Deepstream 5.0: Resurrected using MIT license

an_opabinia · on Oct 27, 2019

The biggest pain point I've experienced with these pubsub services is how to negotiate client connections so that all the subscribers to a topic are directly connected to the same machine. In other words, clients' messages do not have to ever be relayed at the networking level. This means providing some reconnecting or connection-info data for the client, and it's why I think most of these frameworks fail to improve on home cooked solutions: you have to touch the message to help squeeze out efficiency.

A non-IP based routing mechanism requires some kind of header/parsing/deserialization of the message being passed. In application level code this is quite slow, you have to query some kind of map synchronized about cluster nodes. This is especially shitty if message addresses are ephemeral, especially per RPC call (which is the default behaviour in most cluster-based RPC frameworks), because then your near cache of the cluster map is never populated. Alternatively you can just broadcast to everyone (skip the cluster map) but then why cluster?

It would be great if we just had IPv6 adoption though. Then you could just uh, route. The DNS based routing in stuff like Kubernetes is close but not for external Internet facing clients. The whole point is to avoid a bastion host.

yasserf · on Oct 27, 2019

I totally agree. Having a single point of entry gives us some small benefits like a single connection/simplified deployments but it isn't efficient to have a provider connected on one node in a cluster and have to forward data to subscribers on another just because of how they were distributed by a load-balancer. Theres actually an action in the handshake protocol which allows a node in a cluster to redirect a connection to a different/more optimal node. It was used for multi-tenancy clusters previously. In theory you can run multiple isolated clusters (or individual nodes) and have multiple connections from the client, routed based on which subscription lives where. It's a pattern I have been talking about with a couple of users but it hasn't been required by anyone yet. It isn't as efficient as doing it on a network layer but it at least reduced intercluster traffic dramatically.

saurik · on Oct 28, 2019

I used to be really concerned about this, but one day I sat down and did the math and realized that the worst case scenario is that I'd have no more than two times as many messages, which means this isn't a scalability issue: if a topic has N subscribers, at bare minimum you are going to have N+1 messages to send a given event (one to receive it into the cluster, and N to dispatch it to the subscribers); if everyone is connected to some random machine, then you need to take the incoming event and send it to the right internal machine that is storing that topic (which is one extra message) and then that machine will need to indirectly send the message to the connecting computers of the subscribers (which is one extra message per subscriber), so you end up with 2N+2 messages. The alternative, where users cluster themselves based on topic with their entry connections, is that these individual end users have to maintain a ton of separate connections for inbound messages for each of the topics they are interested in, which is often going to work out to be much worse for everyone involved.

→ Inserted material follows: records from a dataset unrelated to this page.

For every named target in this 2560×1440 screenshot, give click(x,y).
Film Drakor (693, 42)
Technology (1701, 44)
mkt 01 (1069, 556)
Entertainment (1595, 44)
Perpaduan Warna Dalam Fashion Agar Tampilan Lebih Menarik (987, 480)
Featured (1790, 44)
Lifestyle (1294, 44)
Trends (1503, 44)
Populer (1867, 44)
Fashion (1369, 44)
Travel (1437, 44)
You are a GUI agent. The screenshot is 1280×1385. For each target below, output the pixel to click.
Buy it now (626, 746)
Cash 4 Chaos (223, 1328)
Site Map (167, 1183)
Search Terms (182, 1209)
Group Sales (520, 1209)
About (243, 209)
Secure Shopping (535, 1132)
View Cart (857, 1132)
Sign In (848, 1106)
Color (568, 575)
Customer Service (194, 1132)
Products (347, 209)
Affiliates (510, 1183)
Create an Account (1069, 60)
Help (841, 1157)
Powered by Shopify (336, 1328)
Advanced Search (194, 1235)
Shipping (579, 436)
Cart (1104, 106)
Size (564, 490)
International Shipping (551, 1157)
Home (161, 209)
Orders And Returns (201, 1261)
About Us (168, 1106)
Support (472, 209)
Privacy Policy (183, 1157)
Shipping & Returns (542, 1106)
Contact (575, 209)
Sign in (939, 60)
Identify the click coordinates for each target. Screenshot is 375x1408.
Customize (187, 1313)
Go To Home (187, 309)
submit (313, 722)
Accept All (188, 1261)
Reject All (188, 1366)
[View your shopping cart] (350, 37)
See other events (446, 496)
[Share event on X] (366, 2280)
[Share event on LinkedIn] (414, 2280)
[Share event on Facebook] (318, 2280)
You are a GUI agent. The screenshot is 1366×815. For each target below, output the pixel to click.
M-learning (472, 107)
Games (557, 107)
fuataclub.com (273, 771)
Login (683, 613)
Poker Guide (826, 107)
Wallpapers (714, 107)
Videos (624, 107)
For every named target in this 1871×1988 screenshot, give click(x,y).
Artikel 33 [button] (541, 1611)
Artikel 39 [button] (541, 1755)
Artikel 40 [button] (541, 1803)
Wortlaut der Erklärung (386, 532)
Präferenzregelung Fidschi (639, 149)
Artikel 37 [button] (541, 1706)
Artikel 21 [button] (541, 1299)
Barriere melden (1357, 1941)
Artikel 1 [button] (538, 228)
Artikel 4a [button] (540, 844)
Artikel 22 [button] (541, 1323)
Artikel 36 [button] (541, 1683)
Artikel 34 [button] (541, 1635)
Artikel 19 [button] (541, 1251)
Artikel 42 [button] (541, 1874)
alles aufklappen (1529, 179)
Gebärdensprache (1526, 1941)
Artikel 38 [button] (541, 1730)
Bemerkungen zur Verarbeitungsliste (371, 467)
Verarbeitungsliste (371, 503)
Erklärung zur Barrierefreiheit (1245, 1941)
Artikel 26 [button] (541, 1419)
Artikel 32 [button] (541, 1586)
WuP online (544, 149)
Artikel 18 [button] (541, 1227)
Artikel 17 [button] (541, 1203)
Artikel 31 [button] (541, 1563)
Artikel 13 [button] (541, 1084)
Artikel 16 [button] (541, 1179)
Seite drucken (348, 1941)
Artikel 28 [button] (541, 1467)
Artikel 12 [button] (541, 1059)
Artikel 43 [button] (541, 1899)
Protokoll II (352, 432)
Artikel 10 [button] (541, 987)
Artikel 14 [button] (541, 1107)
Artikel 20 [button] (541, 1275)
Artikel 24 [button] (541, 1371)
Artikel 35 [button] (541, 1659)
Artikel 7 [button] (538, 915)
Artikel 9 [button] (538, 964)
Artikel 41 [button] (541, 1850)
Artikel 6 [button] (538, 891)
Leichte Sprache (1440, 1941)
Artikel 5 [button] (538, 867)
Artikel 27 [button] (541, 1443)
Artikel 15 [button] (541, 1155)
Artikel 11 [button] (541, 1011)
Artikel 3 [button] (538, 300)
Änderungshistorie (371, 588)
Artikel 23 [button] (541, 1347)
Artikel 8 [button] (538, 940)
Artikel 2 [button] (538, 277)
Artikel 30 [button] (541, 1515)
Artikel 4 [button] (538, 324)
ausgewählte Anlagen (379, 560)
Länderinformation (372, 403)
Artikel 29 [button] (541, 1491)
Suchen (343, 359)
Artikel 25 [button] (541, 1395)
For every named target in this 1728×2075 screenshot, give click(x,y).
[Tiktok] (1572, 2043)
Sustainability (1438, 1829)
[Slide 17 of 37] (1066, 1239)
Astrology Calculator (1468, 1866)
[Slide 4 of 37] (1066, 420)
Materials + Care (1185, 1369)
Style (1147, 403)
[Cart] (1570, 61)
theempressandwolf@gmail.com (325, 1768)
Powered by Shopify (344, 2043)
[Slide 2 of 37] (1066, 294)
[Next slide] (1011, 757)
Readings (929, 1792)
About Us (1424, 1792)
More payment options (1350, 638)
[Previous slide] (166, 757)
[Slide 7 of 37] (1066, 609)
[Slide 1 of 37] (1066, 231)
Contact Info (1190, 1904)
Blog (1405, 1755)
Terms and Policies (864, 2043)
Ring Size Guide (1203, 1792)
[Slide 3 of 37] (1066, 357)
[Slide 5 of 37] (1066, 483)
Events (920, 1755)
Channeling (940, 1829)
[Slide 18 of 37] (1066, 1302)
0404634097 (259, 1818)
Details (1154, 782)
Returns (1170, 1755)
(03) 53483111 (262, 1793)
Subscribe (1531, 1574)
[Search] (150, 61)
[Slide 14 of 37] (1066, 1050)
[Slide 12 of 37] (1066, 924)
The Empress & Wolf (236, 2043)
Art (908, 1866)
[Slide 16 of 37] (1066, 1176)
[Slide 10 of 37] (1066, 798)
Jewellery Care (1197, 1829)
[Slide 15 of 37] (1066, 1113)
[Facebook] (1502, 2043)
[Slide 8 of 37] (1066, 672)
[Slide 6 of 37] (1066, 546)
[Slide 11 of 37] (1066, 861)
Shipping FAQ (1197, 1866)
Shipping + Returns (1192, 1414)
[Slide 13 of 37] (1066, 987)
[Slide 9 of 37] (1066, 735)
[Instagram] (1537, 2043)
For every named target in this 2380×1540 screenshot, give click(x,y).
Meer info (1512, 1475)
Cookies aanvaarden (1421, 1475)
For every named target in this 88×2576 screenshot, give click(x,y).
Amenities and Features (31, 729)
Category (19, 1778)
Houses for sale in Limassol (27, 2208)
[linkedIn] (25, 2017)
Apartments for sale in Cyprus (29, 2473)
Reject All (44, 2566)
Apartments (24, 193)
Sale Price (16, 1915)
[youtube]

threeseed · on Oct 28, 2019

Wouldn't the ingress help here with sticky sessions e.g. cookies or a header.

I am assuming the RPC is happening over WebSockets though.

Zod666 · on Oct 27, 2019

What is deepstream? The website doesn't really say what it is for.

yasserf · on Oct 27, 2019

https://deepstream.io/tutorials/concepts/what-is-deepstream/

Generally deepstream is an alternative to using firebase, socket.io, featherJS and meteor. However rather than putting the logic within the server you instead run them as microservices and allow deepstream to handle load-balancing for you.

The two main things deepstream offers are:

- Events

You can publish and subscribe to events by simple doing:

deepstream.event.emit('event-name', data)

deepstream.event.subscribe('event-name', data => {})

Which is the functionality you expect to see from most pubsub mechanisms

- Records

Records is events with persistence. They are more heavy weight objects that persist their content in a cache + db and across all connected devices without the user/developer having to actually do anything. The also support offline support if you want to be able to get/set data while offline.

// get a record

const record = client.record.getRecord('unique-data-name')

// wait for record to be loaded from server

await record.whenReady()

// subscribe to any changes that happen in the future

record.subscribe(data => console.log('someone updated this object!', data)

// discard when finished

record.discard()

You can also set data directly without having to subscribe using

client.record.setData('some-record', newData)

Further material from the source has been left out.